Luftraum über El Paso stundenlang gesperrt: Drogen-Drohnen aus Mexiko überfliegen US-Grenze
Am Mittwoch kam es im US-Bundesstaat Texas zu einer beispiellosen Luftraumsperrung. Die amerikanische Luftfahrtbehörde FAA sperrte den gesamten Luftraum über der Grenzstadt El Paso für zehn Tage, nachdem Drohnen mexikanischer Drogenkartelle die US-Grenze überflogen hatten. Bereits um 15 Uhr deutscher Zeit wurde die Sperrung jedoch wieder aufgehoben.
Hunderte Reisende gestrandet
Die plötzliche Sperrung des Luftraums führte zu erheblichen Beeinträchtigungen im Flugverkehr. Hunderte Reisende waren zunächst am Flughafen El Paso gestrandet, während die Behörden die Situation bewerteten. Ein Vertreter der US-Regierung bestätigte gegenüber der Nachrichtenagentur AP, dass der Luftraum geschlossen wurde, nachdem Drohnen mexikanischer Kartelle in den US-Luftraum eingedrungen waren.
Das US-Kriegsministerium ergriff umgehend Maßnahmen, um die Drohnen außer Gefecht zu setzen. Sowohl die FAA als auch das Kriegsministerium kamen zu dem Schluss, dass nach den ergriffenen Maßnahmen keine Gefahr mehr für den zivilen Flugverkehr bestehe. Der Regierungsvertreter wollte anonym bleiben, da es sich um eine Frage der nationalen Sicherheit handele.

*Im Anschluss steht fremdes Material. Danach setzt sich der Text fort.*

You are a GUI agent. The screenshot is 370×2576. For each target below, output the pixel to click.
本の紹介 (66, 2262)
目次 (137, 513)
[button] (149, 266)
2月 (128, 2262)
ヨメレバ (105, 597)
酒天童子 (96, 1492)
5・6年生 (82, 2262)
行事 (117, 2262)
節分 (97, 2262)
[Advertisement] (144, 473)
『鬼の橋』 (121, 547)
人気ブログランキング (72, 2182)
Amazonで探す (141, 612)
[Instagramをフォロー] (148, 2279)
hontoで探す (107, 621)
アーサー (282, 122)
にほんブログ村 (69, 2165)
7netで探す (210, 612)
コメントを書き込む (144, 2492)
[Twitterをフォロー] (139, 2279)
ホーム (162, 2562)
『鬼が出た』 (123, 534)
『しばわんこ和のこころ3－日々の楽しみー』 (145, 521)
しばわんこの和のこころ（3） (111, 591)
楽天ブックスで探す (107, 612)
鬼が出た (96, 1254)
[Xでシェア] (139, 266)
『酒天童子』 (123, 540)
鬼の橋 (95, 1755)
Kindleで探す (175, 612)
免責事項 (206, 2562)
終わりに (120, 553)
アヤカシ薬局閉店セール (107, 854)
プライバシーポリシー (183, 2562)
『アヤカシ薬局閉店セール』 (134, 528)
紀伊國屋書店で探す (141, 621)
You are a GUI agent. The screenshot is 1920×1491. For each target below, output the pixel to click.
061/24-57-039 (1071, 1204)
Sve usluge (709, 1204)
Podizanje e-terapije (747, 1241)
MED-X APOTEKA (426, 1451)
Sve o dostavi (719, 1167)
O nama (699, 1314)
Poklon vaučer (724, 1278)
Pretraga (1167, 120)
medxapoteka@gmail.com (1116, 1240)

Keine Angaben zu Drohnenanzahl und Gegenmaßnahmen
Der Vertreter machte keine konkreten Angaben dazu, wie viele Drohnen beteiligt waren oder welche spezifischen Maßnahmen zu deren Ausschaltung ergriffen wurden. Die FAA teilte auf der Plattform X lediglich mit, dass die vorübergehende Sperrung des Luftraums über El Paso aufgehoben wurde. „Es besteht keine Gefahr für den kommerziellen Flugverkehr. Alle Flüge werden planmäßig wieder aufgenommen“, hieß es in der Mitteilung.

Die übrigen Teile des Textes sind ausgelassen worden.